Non ha alcun senso la discussione in corso sulle differenti possibili applicazioni della legge di riforma, a seconda di chi sarà la capogruppo.

Le regole sono chiare, a partire dall’autonomia delle BCC: graduata a seconda della virtuosità, come richiesto dal principio delle garanzie incrociate, che caratterizza il gruppo bancario cooperativo. Potrebbe essere altrimenti rispetto a comportamenti inadeguati, che si scaricherebbero su tutti?

Non si comprende né perché tale condizione debba spaventare (all’opposto dovrebbe tranquillizzare), né come si possa prospettare da un lato, o rivendicare dall’altro, una condizione differente, che a ben vedere è tra le cause aggravanti della difficile condizione odierna.

Detto altrimenti, sarebbe come se in qualsiasi situazione imprenditoriale o sociale, famiglia inclusa, ciascuno potesse agire comportamenti di ogni tipo, indipendentemente dagli effetti che essi possano generare.

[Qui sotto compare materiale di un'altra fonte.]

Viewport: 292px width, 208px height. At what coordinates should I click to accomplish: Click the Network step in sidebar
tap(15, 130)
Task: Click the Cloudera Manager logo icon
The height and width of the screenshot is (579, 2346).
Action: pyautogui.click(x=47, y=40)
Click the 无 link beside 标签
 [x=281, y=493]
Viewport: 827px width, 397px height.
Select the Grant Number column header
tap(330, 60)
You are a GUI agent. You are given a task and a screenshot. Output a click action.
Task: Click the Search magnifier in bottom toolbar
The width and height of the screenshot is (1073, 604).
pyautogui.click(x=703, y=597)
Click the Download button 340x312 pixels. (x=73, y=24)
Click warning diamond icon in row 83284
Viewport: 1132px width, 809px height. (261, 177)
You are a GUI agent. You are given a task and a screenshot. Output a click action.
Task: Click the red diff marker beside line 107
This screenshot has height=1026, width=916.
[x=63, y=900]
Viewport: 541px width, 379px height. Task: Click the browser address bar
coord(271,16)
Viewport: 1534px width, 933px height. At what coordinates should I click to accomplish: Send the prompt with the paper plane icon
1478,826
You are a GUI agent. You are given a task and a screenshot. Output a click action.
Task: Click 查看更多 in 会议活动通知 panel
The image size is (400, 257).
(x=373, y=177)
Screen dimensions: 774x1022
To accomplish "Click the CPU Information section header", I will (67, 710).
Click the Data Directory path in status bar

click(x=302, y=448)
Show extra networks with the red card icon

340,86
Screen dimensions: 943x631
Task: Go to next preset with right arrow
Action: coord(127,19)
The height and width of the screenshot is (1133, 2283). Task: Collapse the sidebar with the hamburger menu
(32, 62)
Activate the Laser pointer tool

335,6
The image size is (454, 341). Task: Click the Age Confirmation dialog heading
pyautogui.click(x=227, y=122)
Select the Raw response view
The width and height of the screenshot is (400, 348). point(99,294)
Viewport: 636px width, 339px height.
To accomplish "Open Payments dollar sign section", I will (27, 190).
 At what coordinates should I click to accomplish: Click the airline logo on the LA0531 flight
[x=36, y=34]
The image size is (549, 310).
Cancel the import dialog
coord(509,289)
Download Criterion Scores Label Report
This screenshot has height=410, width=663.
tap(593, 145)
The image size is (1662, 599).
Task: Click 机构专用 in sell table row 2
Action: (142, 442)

L’autonomia, che non ci pare essere in discussione, si fonda sulla responsabilità e corresponsabilità, che esigono la presenza di regole esigibili e correzioni conseguenti al verificarsi di deviazioni e violazioni pericolose.

Prima ancora che esigenze imprenditoriali, ci paiono assunti del “vivere civile”.

Su queste basi ci appelliamo, ancora una volta, alla responsabilità di tutti affinché si possa ricreare una unità d’intenti e di obiettivi attorno ad un progetto comune, da individuarsi sulla base delle migliori condizioni (patrimoniali, funzionali, organizzative) previste dalla legge di riforma e dalla normativa di secondo livello emanata dalla Banca d’Italia, oggettivamente rilevate. In ogni caso, temiamo le conseguenze di una situazione radicalizzata, che incanali le energie e le disponibilità del credito cooperativo in una competizione intestina. Le motivazioni sono evidenti e le ricadute lo sarebbero altrettanto.

Per queste ragioni il nostro reiterato appello alla collaborazione è forte e perentorio.

Le scelte di oggi si riverbereranno su chi, proprio oggi, non può scegliere: lavoratori, soci, comunità locali e clienti. Il domani appartiene a loro e per questo occorre ponderarle bene.

È una fase tipicamente costituente e chiediamo non si trasformi nell’epilogo di una storia. Ci aspettiamo, che nessuno voglia assumersi questa responsabilità di fronte al futuro.